女性アイドルブームが一段落し、グループの解散や活動休止、メンバーの卒業などが次から次へと発表される昨今。業界内では、アイドルの「セカンドキャリア」や「キャリアアップ」にも注目が集まっている。



「所属していたグループが解散してしまった後でも、アイドル活動を続けたいということで、別のグループのオーディションを受けるケースは多い。また、現役でグループに所属しているアイドルが、もっと有名なグループのメンバーになるべく、オーディションを受けるケースもあります」(エンタメライター)

 現役アイドルのオーディション参加をめぐっては、ちょっとした悶着となることもある。

「『おやすみセカイ』というグループのメンバーが、指原莉乃プロデュースアイドルグループのオーディションに参加し合格となったものの、事務所同士の話し合いがまとまらず、グループに入れなかったとツイッターで明かしました。まさにキャリアアップを狙った行動だったと思うのですが、事務所に所属した状態で別の事務所のオーディションを受けるのはご法度ですから仕方ないでしょう」(芸能事務所関係者)

 そんななか、多くの元アイドルたちがキャリアアップの場として憧れているのが、ハロー!プロジェクトのアイドルやタレントたちが所属するアップフロントグループだ。

ハロプロでいうと、アンジュルムの佐々木莉佳子は宮城県気仙沼市の『SCK GIRLS』の元メンバー、同じくアンジュルムの川村文乃は高知県の『はちきんガールズ』の元メンバーです。それぞれ元所属グループを卒業してから、ハロプロ研修生となり、アンジュルムに加入しました。


 ほかにも、つばきファクトリーの小野田紗栞は静岡のローカルアイドル『ぷりんせす♪りぼん』としての活動歴があるし、BEYOOOOONDSの高瀬くるみ、岡村美波、清野桃々姫もアップフロントに入る前にアイドルとして活動歴がある。また、モーニング娘。’19の石田亜佑美森戸知沙希(カントリー・ガールズ兼任)、Juice=Juiceの稲場愛香、カントリー・ガールズの小関舞も、芸能活動歴がありますね」(前出・エンタメライター)
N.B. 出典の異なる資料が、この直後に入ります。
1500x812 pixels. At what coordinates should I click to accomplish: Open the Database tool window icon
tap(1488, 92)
 さらに、ハロプロではないが、同じアップフロントグループのアップアップガールズ(2)にも複数の“元アイドル”が所属。先日、発表された新メンバー3人の中には、大手事務所に所属していたメンバーもいる。

「昨年解散したソニー・ミュージックアーティスツのAISというグループにいた島崎友莉亜が、アプガ(2)の新メンバーオーディションに合格。
大手事務所のアイドルグループから、また別の大手事務所のアイドルグループに入ったということで、業界内でも話題になっています」(前出・芸能事務所関係者)

 どうして“元アイドル”たちは、アップフロントに入りたがるのだろうか?

「ハロプロのブランド力は大きい。そして、アップフロントのアイドルは、生歌でしっかりダンスを踊っていて、スキルが高い。その点で、アイドル界でリスペクトされる存在であるのは確か。よりハイレベルな場で活動したいと思うアイドルたちが、アップフロント系のオーディションを受けるというわけです」(音楽業界関係者)
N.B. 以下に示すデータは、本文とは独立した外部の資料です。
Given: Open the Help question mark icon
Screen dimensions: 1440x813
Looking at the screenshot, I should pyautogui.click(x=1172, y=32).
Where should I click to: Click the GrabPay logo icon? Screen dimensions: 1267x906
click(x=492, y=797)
 さらに、アップフロントの待遇の良さも、憧れられる要素だという。

「大スターのような高給がもらえるわけではないですが、それなりの給料がもらえて、しかもダンスや歌のレッスンもしっかり受けることができる。毎週末にはコンサートやイベントがあるし、ラジオなどのレギュラー番組も多い。
現場にはもちろんマネージャーが付くし、ケータリングも出てくる。メジャーなフィールドで充実した活動ができるということは、アイドルたちにとってみれば、まさに夢のような話。しかも、ハロプロを卒業した後も、基本的には事務所に残って、女優やタレントとして活動できるというメリットもあります」(同)

 芸能界では珍しい“ホワイト企業”といえそうなアップフロント。今後も、多くの元アイドルたちがキャリアアップを目指して、その門を叩くこととなりそうだ。